Miguel, pelo esmiuçar da história, desconfiou de que aquele seria o mesmo homem que ele conhecera alguns anos antes. Apeteceu-lhe rir desalmadamente, mas decidiu resguardar-se das perguntas indiscretas.
– Ele era como os de Vila Meã: o que dizem hoje já não dizem amanhã! – adiantou Mariana.
– E mais? – perguntou Tiago, vibrando de curiosidade.
– Mais nada! – respondeu de imediato a avó – A história já acabou.
– Oh, conta outra, vá lá! – replicou o neto.
A dona Maria não conseguiu resistir e recontou a história da Santa do Talegre, uma alegada aparição milagrosa que envolveu, entre outras circunstâncias inusitadas, um chorrilho de infidelidades, o aparecimento de uma santa atrás de uma rocha e a construção de um santuário improvisado que acabou por não resistir ao tempo e ao povo.
– E você, não tem histórias engraçadas? – perguntou Tiago, direcionando a sua inquietude para Miguel.
O pastor apenas sorriu, ainda perdido em memórias e divagações.
– Chega de perguntas, não sejas chato – ordenou a mãe, absorvendo o desassossego da criança.
O trabalho prolongou-se arduamente até ao meio-dia. Momentos antes, a dona Maria já tinha ido preparar o almoço. Miguel arrastou as dores pelo trabalho sem nunca se queixar. Quando Luís chegou no seu 2CV, eles já estavam a preparar-se para comer. Luís descansou então a alma apoquentada do pastor, assegurando-lhe que o relógio estava em boas mãos e sentou-se à mesa.
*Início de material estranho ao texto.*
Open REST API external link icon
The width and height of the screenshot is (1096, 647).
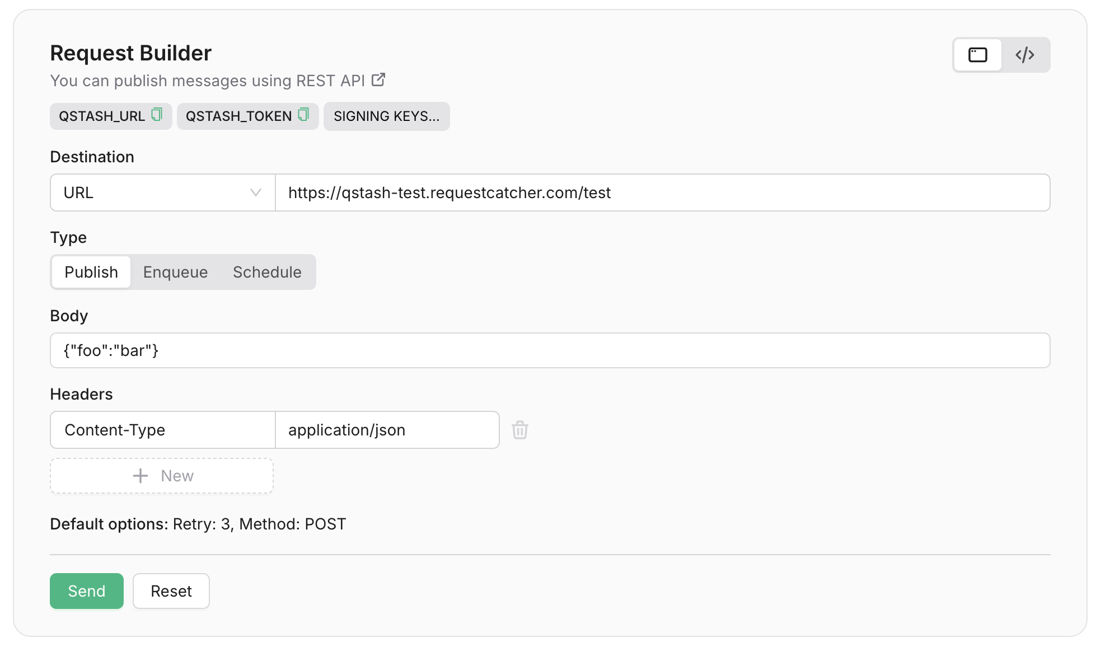(x=378, y=80)
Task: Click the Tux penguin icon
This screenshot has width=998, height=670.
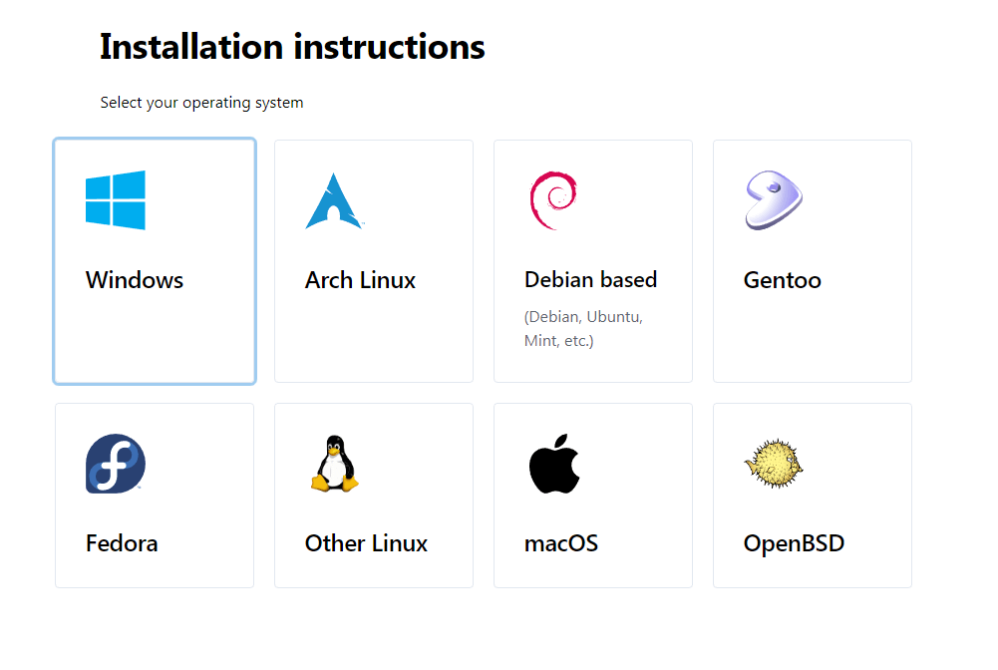Action: pyautogui.click(x=335, y=464)
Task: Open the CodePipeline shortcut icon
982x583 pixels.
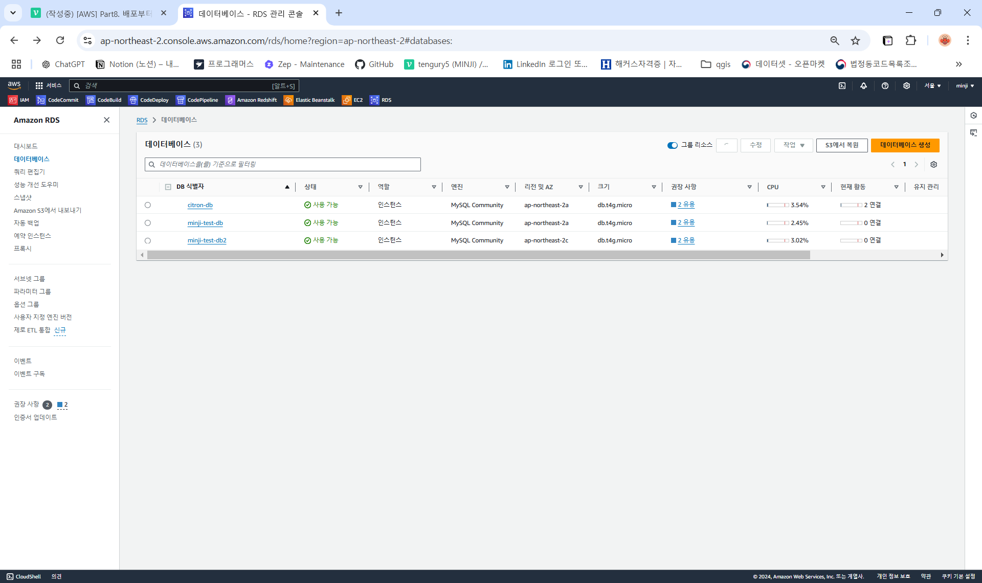Action: 181,100
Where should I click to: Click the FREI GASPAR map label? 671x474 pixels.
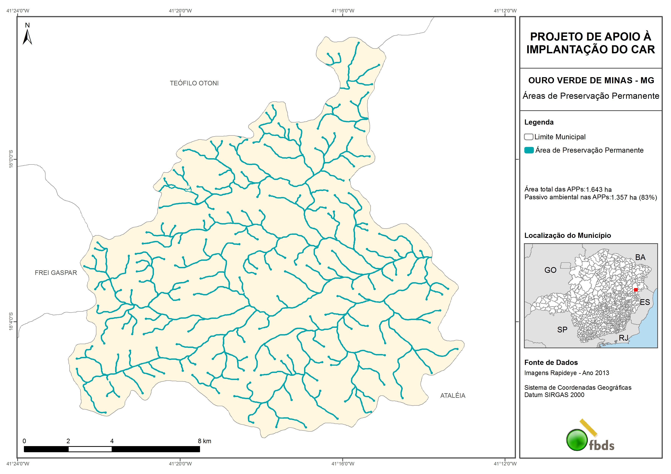click(x=56, y=272)
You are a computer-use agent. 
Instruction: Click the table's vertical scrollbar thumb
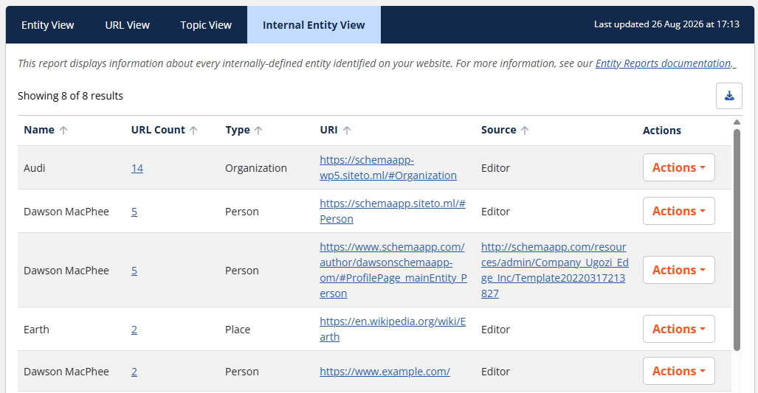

Depois de algum esforço infrutífero, Tiago conseguiu convencer os pais que à tarde iria com Miguel apascentar o rebanho, usando como argumento a pertinência que teria em aprender as lides da pastorícia, ainda que os pais lhe idealizassem outro fado. De imediato, também Hugo se juntou na vontade em acompanhar o pastor, advertindo as diversas valências da ajuda que poderia prestar.